→ **Aangeleverde tekst**

Gerechtshof Leeuwarden, 09-09-2002, AE7810, BK 151/01
Gerechtshof Leeuwarden, 09-09-2002, AE7810, BK 151/01
Gegevens
- Instantie
- Gerechtshof Leeuwarden
- Datum uitspraak
- 9 september 2002
- Datum publicatie
- 18 september 2002
- ECLI
- ECLI:NL:GHLEE:2002:AE7810
- Formele relaties
- Cassatie: ECLI:NL:HR:2005:AS5793
- Zaaknummer
- BK 151/01
Inhoudsindicatie
-
Uitspraak
BELASTINGKAMER GERECHTSHOF TE LEEUWARDEN UITSPRAAK
Kenmerk: BK 151/01 9 september 2002
Uitspraak van het Gerechtshof te Leeuwarden, tweede meervoudige belastingkamer, op het beroep van de Stichting X te Z tegen de uitspraak van de ambtenaar belast met de heffing van het waterschap Hunze en Aa's te Veendam -als rechtsopvolger van het voormalige waterschap Hunze en Aa te Zuidlaren- (hierna: de heffingsambtenaar), gedaan op het bezwaarschrift van belanghebbende tegen de haar opgelegde aanslag in de waterschapslasten voor het jaar 1995.
1. Ontstaan en loop van het geding
Belanghebbende werd voor het jaar 1995 in de waterschapslasten aangeslagen terzake van een groot aantal percelen tot een bedrag van in totaal ƒ 111.346,--.
Op het tijdig ingediende bezwaar van belanghebbende heeft de heffingsambtenaar bij de bestreden uitspraak van 26 januari 2001 de aanslag gehandhaafd.

→ **Te doen**
**a)** Geef het deel van de rijen dat opent met de regel met "This screenshot has width=779, height=663." en sluit met de regel met "tap(180, 501)" weer als Markdown-tabel met de kolommen Nr en Regel, zonder lege regels.
**b)** Zet de uitspraak over de waterschapslasten voort vanaf het punt waar die ophoudt.
De rijen staan volledig los van de uitspraak over de waterschapslasten.

→ **Invoer voor opdracht**

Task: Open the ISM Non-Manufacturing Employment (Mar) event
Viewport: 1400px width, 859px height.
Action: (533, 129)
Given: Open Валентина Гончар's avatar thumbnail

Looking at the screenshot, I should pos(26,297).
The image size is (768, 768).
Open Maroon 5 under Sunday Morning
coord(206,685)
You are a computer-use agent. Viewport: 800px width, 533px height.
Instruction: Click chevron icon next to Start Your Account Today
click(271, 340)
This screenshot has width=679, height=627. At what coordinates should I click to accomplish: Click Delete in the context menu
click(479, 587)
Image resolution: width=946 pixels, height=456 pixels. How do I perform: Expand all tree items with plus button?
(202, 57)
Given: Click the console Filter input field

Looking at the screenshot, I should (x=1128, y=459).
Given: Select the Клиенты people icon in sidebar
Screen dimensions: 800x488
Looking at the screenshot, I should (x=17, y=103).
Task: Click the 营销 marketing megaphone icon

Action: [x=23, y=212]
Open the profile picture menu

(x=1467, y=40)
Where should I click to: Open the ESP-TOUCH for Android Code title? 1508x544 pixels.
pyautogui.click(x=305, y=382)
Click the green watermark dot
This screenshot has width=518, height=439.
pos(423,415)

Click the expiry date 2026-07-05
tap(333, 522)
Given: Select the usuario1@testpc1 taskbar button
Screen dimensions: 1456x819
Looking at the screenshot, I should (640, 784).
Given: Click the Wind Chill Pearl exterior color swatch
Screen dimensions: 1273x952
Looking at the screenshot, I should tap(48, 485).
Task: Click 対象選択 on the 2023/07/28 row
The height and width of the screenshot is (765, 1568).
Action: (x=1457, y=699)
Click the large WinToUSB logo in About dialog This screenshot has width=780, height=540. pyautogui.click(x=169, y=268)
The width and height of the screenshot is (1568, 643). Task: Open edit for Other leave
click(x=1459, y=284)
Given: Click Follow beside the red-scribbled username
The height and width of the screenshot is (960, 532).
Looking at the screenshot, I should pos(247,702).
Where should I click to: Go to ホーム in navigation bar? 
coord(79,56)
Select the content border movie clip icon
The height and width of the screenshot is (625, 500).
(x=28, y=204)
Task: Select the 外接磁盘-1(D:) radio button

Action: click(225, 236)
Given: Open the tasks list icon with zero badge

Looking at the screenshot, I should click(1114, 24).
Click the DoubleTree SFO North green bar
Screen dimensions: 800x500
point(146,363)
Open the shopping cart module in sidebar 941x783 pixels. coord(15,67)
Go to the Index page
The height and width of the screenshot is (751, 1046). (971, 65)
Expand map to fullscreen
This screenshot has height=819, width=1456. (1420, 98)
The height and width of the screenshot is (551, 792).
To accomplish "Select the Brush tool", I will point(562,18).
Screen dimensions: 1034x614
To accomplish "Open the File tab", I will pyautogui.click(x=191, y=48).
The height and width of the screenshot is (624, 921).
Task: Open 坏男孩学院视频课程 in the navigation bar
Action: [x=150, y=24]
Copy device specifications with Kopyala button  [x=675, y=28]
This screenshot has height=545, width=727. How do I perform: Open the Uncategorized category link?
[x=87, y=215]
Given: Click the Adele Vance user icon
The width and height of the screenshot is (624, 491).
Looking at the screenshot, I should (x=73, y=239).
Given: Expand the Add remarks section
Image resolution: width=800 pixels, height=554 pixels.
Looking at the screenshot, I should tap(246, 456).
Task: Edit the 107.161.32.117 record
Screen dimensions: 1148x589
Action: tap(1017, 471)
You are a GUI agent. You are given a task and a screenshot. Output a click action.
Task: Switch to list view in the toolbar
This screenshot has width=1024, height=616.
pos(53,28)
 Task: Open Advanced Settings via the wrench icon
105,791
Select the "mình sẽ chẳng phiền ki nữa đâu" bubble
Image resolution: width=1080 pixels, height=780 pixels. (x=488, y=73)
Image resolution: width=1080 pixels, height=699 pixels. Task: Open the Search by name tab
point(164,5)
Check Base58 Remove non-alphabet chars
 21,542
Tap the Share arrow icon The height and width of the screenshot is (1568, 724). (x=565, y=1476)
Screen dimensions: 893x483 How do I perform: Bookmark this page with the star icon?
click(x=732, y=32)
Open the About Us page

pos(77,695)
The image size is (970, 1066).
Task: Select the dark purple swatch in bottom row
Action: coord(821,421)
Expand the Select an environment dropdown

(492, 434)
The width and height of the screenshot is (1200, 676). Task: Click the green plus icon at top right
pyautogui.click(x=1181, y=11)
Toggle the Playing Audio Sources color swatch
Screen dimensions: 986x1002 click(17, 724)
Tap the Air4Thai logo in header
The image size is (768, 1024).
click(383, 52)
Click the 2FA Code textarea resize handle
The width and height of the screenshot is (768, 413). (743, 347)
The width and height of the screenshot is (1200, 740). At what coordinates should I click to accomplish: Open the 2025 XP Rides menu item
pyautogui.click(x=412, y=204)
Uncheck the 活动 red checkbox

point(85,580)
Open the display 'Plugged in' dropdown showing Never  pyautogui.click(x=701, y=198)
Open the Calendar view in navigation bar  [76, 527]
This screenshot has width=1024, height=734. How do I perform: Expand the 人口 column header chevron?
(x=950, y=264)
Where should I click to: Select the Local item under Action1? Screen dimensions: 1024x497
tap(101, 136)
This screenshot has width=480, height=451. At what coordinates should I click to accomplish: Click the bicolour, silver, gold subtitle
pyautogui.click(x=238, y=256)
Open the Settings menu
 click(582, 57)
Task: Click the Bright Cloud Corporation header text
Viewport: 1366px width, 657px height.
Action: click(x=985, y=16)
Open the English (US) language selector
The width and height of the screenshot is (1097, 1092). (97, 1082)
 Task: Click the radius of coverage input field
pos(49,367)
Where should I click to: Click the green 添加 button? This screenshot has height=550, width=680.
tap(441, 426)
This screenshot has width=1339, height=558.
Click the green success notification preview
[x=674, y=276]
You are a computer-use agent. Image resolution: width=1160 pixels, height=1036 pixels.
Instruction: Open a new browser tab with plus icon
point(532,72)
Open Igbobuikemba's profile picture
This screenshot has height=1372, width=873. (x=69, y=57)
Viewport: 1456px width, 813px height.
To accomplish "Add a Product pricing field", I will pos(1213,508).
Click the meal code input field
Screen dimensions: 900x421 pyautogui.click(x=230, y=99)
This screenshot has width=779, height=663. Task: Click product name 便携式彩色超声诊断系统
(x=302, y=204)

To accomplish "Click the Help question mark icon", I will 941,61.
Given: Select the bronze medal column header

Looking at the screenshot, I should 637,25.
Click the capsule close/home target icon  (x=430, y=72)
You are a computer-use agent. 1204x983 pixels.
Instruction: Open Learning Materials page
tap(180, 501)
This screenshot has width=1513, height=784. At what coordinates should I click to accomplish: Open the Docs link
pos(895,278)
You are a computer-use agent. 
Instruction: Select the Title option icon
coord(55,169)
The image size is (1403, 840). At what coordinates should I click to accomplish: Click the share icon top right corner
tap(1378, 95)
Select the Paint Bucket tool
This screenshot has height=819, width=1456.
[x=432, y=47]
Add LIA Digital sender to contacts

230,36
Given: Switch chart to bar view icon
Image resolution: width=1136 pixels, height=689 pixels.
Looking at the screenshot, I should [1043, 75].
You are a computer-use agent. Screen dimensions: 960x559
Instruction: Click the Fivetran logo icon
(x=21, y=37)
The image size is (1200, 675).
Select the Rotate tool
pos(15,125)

→ **Antwoorden per opdracht**
**a)**
| Nr | Regel |
|---|---|
| 1 | This screenshot has width=779, height=663. Task: Click product name 便携式彩色超声诊断系统 |
| 2 | (x=302, y=204) |
| 3 | To accomplish "Click the Help question mark icon", I will 941,61. |
| 4 | Given: Select the bronze medal column header |
| 5 | Looking at the screenshot, I should 637,25. |
| 6 | Click the capsule close/home target icon  (x=430, y=72) |
| 7 | You are a computer-use agent. 1204x983 pixels. |
| 8 | Instruction: Open Learning Materials page |
| 9 | tap(180, 501) |

**b)**
Belanghebbende is tegen deze uitspraak in beroep gekomen bij een beroepschrift (met bijlagen), hetwelk op 21 februari 2001 is ingekomen.
Nadat de gemachtigde van de heffingsambtenaar zijn verweerschrift (met bijlagen) heeft ingezonden, heeft het gerechtshof de gemachtigde van belanghebbende toegestaan een conclusie van repliek in te zenden, welke conclusie van repliek ter 's hofs griffie is ingekomen op 30 januari 2002 en waarvan een afschrift werd gezonden aan de heffingsambtenaar.
De gemachtigde van de heffingsambtenaar heeft vervolgens een conclusie van dupliek ingezonden, welke conclusie van dupliek ter 's hofs griffie is ingekomen op 1 mei 2002 en waarvan een afschrift werd gezonden aan de gemachtigde van belanghebbende.
Vervolgens heeft de mondelinge behandeling plaatsgevonden ter zitting van 18 juni 2002, gehouden te Leeuwarden, alwaar aanwezig waren de gemachtigde van belanghebbende, vergezeld van de heren ing.A, ing.B, ir.C en mr.D, alsmede de gemachtigden van de heffingsambtenaar, vergezeld van de heren mr.E en ing.F.
Ter voormelde zitting heeft een gemachtigde van de heffingsambtenaar de door hem ter zitting voorgedragen pleitnota overgelegd.
De gemachtigde van belanghebbende heeft op verzoek van het hof schriftelijk nadere gegevens verstrekt, hetgeen is geschied bij een schrijven van 24 juni 2002, op dezelfde datum per fax binnengekomen en op 25 juni 2002 gelijkluidend bij aangetekende brief ingekomen. Over de inhoud van deze brief heeft tussen partijen afstemming plaatsgevonden en een afschrift van deze brief is gezonden aan de gemachtigden van de heffingsambtenaar.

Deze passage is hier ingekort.